Characterization of Eye Gaze and Pupil Diameter Measurements from Remote and Mobile Eye-Tracking Devices

Eye-tracking technology allows to capture real-time visual behavior information and to provide insights about cognitive processes and autonomic function, by measuring gaze position and pupillary response to delivered stimuli. Over the recent years, the development of easy-to-use devices led to a large increase in the use of eye-tracking in a broad spectrum of applications, e.g. clinical diagnostics and psychological research. Given the lack of extensive material to characterize the performance of different eye-trackers, especially latest generation devices, the present study aimed at comparing a screen-mounted eye-tracker (remote) and a pair of wearable eye-tracking glasses (mobile). Seventeen healthy subjects were asked to look at a moving target on a screen for 90 s, while point of regard (POR) and pupil diameter (PD) were recorded by the two devices with a sampling rate of 30 Hz. First, data were preprocessed to remove artifacts, then correlation coefficients (for both signals) and magnitude-squared coherence (for PD) were calculated to assess signals agreement in time and frequency domain. POR measurements from remote and mobile devices resulted highly comparable (ρ > 0.75).
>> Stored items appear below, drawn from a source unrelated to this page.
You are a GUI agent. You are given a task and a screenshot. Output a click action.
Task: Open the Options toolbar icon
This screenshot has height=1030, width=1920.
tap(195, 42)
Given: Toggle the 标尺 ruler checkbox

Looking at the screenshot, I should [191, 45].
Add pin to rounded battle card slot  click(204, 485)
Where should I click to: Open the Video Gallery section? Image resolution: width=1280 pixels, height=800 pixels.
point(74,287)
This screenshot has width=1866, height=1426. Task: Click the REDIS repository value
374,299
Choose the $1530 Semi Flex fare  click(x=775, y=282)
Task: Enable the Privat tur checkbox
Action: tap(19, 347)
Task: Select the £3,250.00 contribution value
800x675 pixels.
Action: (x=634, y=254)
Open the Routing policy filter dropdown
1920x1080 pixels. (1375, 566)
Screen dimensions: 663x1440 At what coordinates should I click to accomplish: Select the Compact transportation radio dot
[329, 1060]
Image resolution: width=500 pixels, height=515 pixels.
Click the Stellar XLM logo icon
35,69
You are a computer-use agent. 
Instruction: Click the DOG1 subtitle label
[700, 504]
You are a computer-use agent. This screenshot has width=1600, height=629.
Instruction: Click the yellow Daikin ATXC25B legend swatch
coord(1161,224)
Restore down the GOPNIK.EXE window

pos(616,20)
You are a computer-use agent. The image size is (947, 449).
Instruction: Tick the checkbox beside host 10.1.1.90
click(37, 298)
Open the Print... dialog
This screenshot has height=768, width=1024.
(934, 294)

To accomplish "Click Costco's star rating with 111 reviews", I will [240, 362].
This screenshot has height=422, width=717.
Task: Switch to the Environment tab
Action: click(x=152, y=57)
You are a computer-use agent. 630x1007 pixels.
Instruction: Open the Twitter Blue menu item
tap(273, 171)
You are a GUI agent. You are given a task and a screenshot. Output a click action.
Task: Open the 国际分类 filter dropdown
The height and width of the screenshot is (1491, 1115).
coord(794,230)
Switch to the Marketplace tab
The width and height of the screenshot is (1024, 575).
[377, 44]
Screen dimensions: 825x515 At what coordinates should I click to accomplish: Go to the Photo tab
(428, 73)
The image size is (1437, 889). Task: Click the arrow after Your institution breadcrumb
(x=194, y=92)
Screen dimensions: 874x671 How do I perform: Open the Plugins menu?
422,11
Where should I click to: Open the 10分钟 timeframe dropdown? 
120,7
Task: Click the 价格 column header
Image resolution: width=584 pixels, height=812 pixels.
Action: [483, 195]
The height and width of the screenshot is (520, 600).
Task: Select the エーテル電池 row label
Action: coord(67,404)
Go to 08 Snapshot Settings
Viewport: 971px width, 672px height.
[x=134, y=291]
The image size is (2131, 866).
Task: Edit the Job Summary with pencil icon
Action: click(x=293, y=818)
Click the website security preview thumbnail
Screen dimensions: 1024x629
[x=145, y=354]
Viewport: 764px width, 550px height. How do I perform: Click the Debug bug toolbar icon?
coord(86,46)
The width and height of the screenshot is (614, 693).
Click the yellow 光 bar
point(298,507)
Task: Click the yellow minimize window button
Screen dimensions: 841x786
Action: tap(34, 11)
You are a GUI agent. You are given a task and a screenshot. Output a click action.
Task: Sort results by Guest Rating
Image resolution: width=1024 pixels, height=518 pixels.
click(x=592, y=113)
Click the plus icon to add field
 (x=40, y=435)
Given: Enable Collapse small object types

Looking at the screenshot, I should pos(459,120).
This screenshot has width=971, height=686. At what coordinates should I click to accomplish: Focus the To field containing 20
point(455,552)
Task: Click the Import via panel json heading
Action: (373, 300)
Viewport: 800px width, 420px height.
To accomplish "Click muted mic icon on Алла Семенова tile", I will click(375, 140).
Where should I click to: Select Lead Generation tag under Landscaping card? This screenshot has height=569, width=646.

PD showed lower correlation and major dispersion (ρ > 0.50), besides a higher number of invalid samples from the mobile device with respect to the remote one. Results provided evidence that the two instruments do share the same content at the level of information generally used to characterize subjects behavioral and physiological reactions. Future analysis of additional features and devices with higher sampling frequencies will be planned to further support their clinical use.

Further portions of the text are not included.